PROBLEM TO SOLVE
The line that holds "Click the word" marks the start. Return it and each following line through the end of the data, unchanged.

┏━━

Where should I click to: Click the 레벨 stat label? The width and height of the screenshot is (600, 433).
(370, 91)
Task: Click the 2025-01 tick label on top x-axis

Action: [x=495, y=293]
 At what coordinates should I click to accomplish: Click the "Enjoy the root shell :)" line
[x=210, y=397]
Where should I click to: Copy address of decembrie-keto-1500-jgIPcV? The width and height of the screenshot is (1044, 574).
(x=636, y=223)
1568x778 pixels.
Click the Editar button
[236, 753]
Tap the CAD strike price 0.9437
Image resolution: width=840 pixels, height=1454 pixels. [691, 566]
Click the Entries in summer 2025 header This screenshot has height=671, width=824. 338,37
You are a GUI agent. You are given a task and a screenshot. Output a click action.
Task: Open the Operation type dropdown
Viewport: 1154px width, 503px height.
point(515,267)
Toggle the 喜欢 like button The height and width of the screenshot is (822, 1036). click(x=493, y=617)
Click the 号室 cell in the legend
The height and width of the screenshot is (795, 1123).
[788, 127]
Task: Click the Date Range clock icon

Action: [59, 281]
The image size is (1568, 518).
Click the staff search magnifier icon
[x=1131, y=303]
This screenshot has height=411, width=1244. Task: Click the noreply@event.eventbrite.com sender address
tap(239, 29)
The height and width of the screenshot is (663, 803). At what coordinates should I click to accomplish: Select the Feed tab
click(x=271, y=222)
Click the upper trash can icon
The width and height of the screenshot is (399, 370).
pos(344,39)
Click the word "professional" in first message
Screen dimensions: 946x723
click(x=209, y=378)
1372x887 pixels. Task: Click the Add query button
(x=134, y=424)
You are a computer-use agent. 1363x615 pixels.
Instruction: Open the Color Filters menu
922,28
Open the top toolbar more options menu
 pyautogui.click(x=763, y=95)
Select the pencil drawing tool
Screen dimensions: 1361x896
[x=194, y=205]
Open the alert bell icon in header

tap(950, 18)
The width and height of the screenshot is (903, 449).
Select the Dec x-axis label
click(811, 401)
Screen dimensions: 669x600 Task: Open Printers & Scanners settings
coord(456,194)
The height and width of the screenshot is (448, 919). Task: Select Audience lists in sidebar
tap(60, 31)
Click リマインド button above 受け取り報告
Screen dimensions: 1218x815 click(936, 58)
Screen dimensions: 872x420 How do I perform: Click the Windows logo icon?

┗━━

WRITTEN ANSWER
Click the word "professional" in first message
Screen dimensions: 946x723
click(x=209, y=378)
1372x887 pixels. Task: Click the Add query button
(x=134, y=424)
You are a computer-use agent. 1363x615 pixels.
Instruction: Open the Color Filters menu
922,28
Open the top toolbar more options menu
 pyautogui.click(x=763, y=95)
Select the pencil drawing tool
Screen dimensions: 1361x896
[x=194, y=205]
Open the alert bell icon in header

tap(950, 18)
The width and height of the screenshot is (903, 449).
Select the Dec x-axis label
click(811, 401)
Screen dimensions: 669x600 Task: Open Printers & Scanners settings
coord(456,194)
The height and width of the screenshot is (448, 919). Task: Select Audience lists in sidebar
tap(60, 31)
Click リマインド button above 受け取り報告
Screen dimensions: 1218x815 click(936, 58)
Screen dimensions: 872x420 How do I perform: Click the Windows logo icon?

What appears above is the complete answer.